Music critic Barry Millington writes,
The simple, protracted E-flat chords that open the tetralogy do more than depict the depths of the Rhine: they also suggest the birth of the world, the act of creation itself.
Near the end of the Prelude the curtain rises on Scene 1, set at the bottom of the Rhine River, and we encounter three Rhinemaidens, water nymphs from ancient German folklore.
When Das Rheingold was premiered in 1869, Wagner’s gradually developing evocation of floating underwater must have shocked audiences. At moments, the music seems as “contemporary” as the atmospheric soundscapes of John Luther Adams (compare it with pieces like Become Ocean and Dark Waves). It isn’t far from the gradually-developing minimalism we hear in the Prelude to Philip Glass’ 1983 opera, Akhnaten.

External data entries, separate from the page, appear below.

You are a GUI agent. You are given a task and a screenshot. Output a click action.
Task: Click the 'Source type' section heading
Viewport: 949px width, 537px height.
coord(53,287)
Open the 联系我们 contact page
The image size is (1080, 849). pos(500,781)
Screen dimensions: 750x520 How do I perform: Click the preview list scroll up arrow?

Here is Georg Solti’s 1958 recording with the Vienna Philharmonic:
Recordings
- Wagner: Das Rheingold, Georg Solti, Vienna Philharmonic Amazon
- Das Rheingold complete opera, Wilhelm Furtwängler, Orchestra della RAI Roma (1953)
- Das Rheingold complete opera, Herbert von Karajan, Berlin Philharmonic (1968)
- Das Rheingold complete opera, Pierre Boulez, Bayreuth Festival (1980)
- Das Rheingold in concert, Sir Simon Rattle and the Orchestra of the Age of Enlightenment (2004)
That horn opening is also tough to play! It’s on most auditions, tests our control, pitch and legato.
E-Flat Major is also the oldest sound in the universe as picked up on our biggest telescopes. Wagner was aa genius to instinctively know this.
E flat major is the oldest sound?
1. E flat major is a key not a sound
2. Telescopes pick up light, not sound
3. …. since sound cannot travel through a vacuum can you explain how astronomers have detected sounds beyond our atmosphere?